しばらく歩いていると、洞窟が少し広がり、小さな休憩ポイントのような場所に出た。周囲には大きめのキノコが生え、天井からは光るコケが垂れ下がり、程よい明るさがある。
「約束通り、ここで下ろすぞ」
俺は慎重にナヒーダを地面に降ろした。彼女は軽く跳ねるように着地し、衣服を整える。
「ありがとう、旅人。とても楽だったわ」
彼女の素直な感謝に、少し照れくさくなる。
「別に…大したことじゃない」
謙遜しながらも、どこか達成感のようなものを感じる。彼女を無事に運び、喜んでもらえたことに、不思議な満足感があった。
「でも、私にとっては特別なことよ」
ナヒーダの言葉に、思わず顔を上げる。彼女の表情は柔らかく、どこか真剣だ。
「神として長い時間を過ごしてきたけれど、誰かに抱えられるなんて経験、あまりないもの」
その言葉に、少し驚く。魔神であり、草神であるナヒーダは、確かに人間とは違う存在だ。彼女の人生において、「誰かに守られる」という経験は多くないのかもしれない。
「そうか…」
俺は少し考え込む。彼女のからかいの裏には、もしかしたら別の意図が隠れているのかもしれない。
「それに、あなたの腕の中は本当に居心地が良かったわ。安心感があって…」
彼女の言葉が途切れる。少し恥ずかしそうな表情を見せたかと思うと、すぐにいつもの悪戯っぽい笑みに戻った。
「また機会があったら、お願いするわね?」
そう言って、彼女はくすくすと笑い始めた。
「まったく…」
呆れながらも、俺は少し微笑む。ナヒーダの二面性は、彼女の魅力の一つなのかもしれない。

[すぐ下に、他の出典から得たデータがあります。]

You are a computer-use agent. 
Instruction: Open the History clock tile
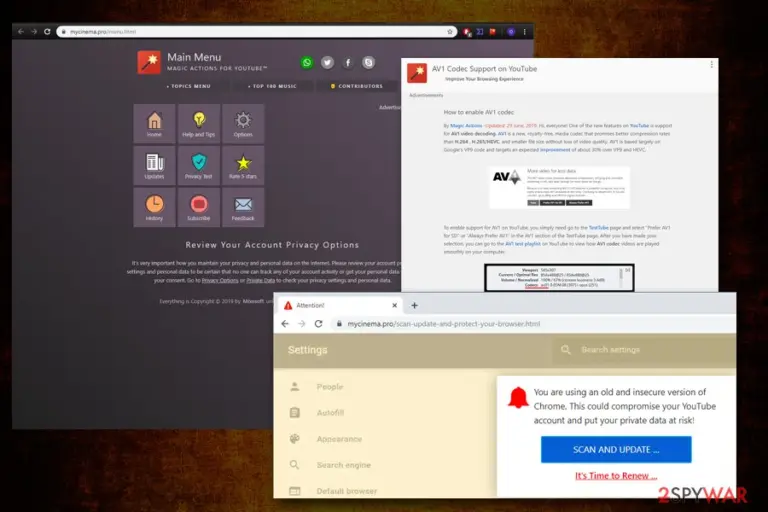(154, 207)
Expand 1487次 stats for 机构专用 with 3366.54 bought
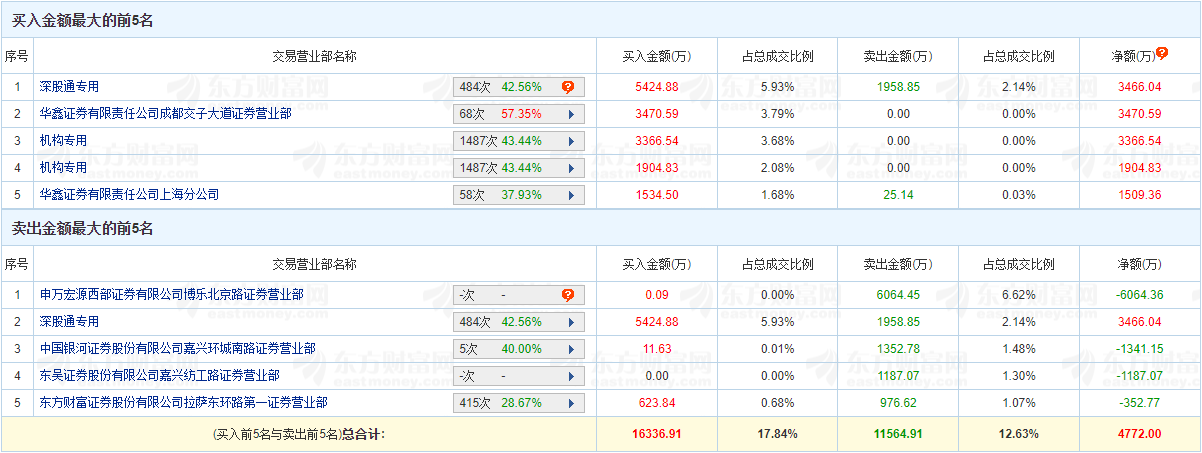This screenshot has width=1202, height=453. coord(571,141)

休憩を終え、二人は再び洞窟の奥へと歩み始めた。互いの距離は、以前よりも少し近くなっているように感じる。「壁ドン」と「お姫様抱っこ」の偶発的な二つの出来事は、確かに二人の関係に何かしらの変化をもたらしたようだ。
それが何なのか、まだ明確には分からない。ただ、この探索が終わる頃には、もう少し理解できるかもしれない。そんな予感を抱きながら、俺たちは洞窟の奥へと進んでいった。